I've always been fat. And being fat is the only life I've known. Having made the decision to have surgery was scary -- not only because of the actual procedure, but because of the results and having my safe, known lifestyle be changed so drastically -- and into a realm I'm not familiar with. I'm afraid of a few things -- my sabatoging myself and doing the unthinkable (to me) of out eating the procedure and gaining every pound I've struggled to lose. I'm afraid of who I'll become -- being thin (or smaller) in a thin society is a big unknown to me. Honestly, I don't know how I'll handle being able to do "normal" things and not have to worry about the things I think about on a daily basis -- and are things most average sized folks don't even have to consider. I'm afraid how my partner and new husband will relate to me -- he LOVES big women and I'm hoping my shrinking size won't trigger fears about our relationship.

Directions:
a. Check each statement against the surgery post and answer yes or no, quoting the words that settle it: (i) The writer has been fat only for a short time. (ii) The writer's husband loves big women. (iii) The writer's fear about the surgery is only about the procedure itself.
b. Write a continuation of the surgery post, starting after its last sentence.

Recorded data
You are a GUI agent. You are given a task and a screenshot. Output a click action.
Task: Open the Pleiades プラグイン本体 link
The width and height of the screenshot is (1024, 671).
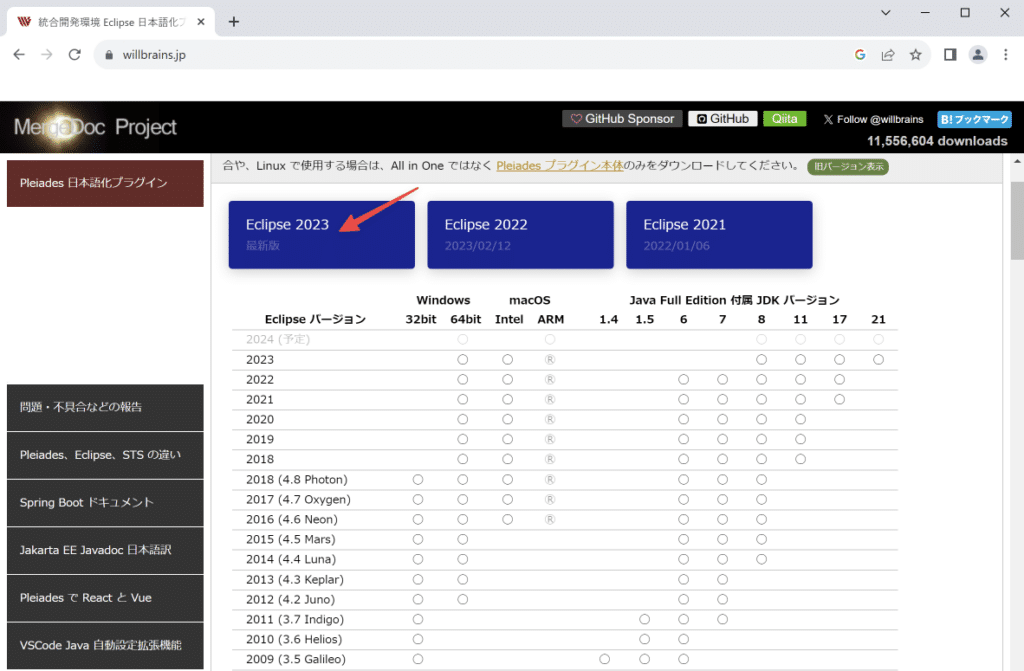click(x=559, y=167)
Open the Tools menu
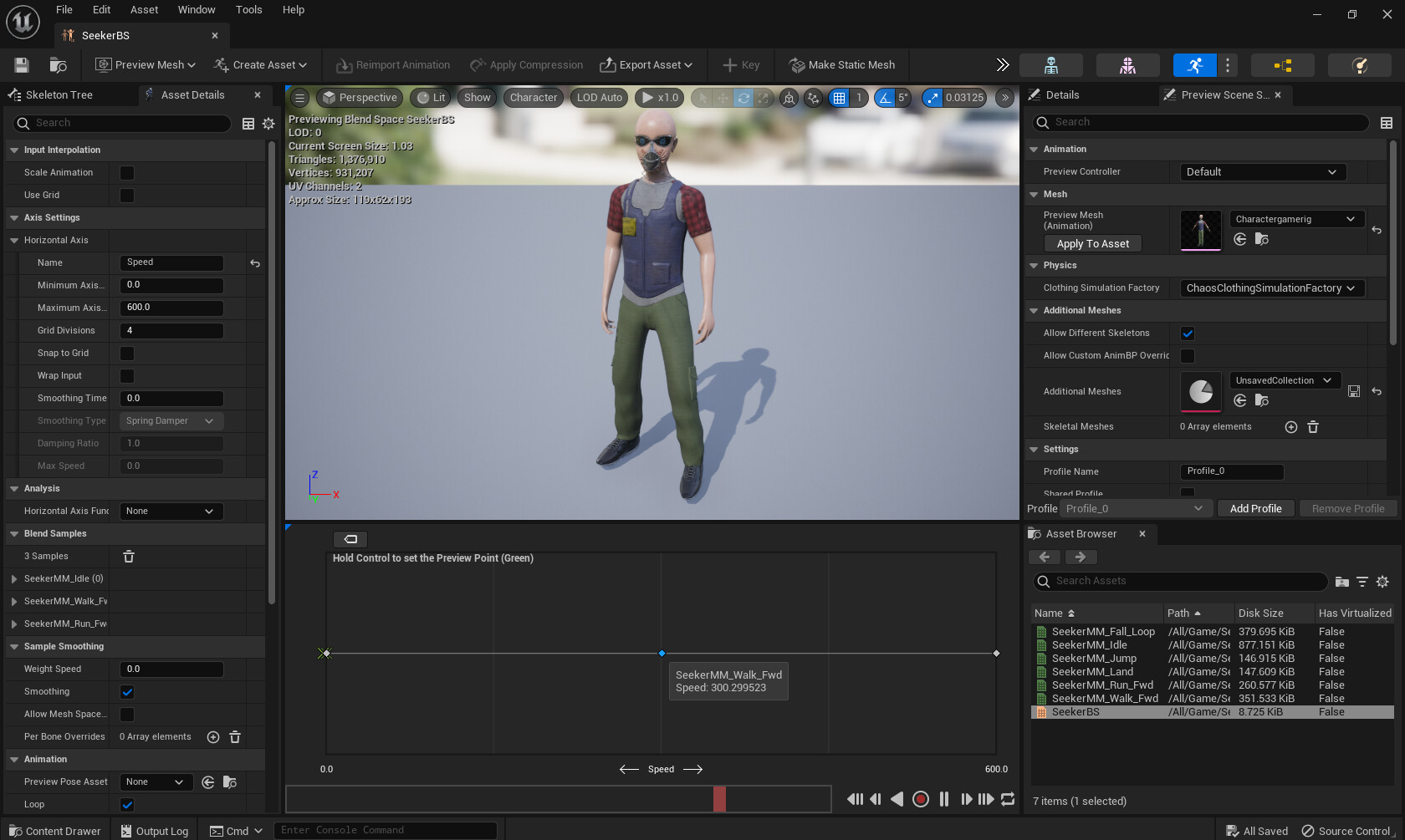 (248, 10)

Results of the exercise:
a.
(i) No: "I've always been fat."
(ii) Yes: "he LOVES big women"
(iii) No: "not only because of the actual procedure, but because of the results"

b.
Having tried every imaginable diet in the world and every way to lose weight, having the Lap Band is the next to the last option to be somewhat average sized. I say next to the last because I figure if I fail at this, I'll go to Plan B of having the by-pass -- something, at my age, I don't think is a wise option. All in all, five years ago, I never would have imagined I'd be on a board, talking about weight loss. I was a proponent of "accepting" yourself and loving yourself as a large person. While I still do believe in the acceptance, I don't believe that also means that one should jeopardize their well being (in terms of health) IF they chose to have WLS. Noone or no organization should dictate this very personal decision. Each story is different and no two people are alike.
So I'm looking forward to the next several years and hope that my desire to be the BEST I can be will be the driver for my success in my new journey.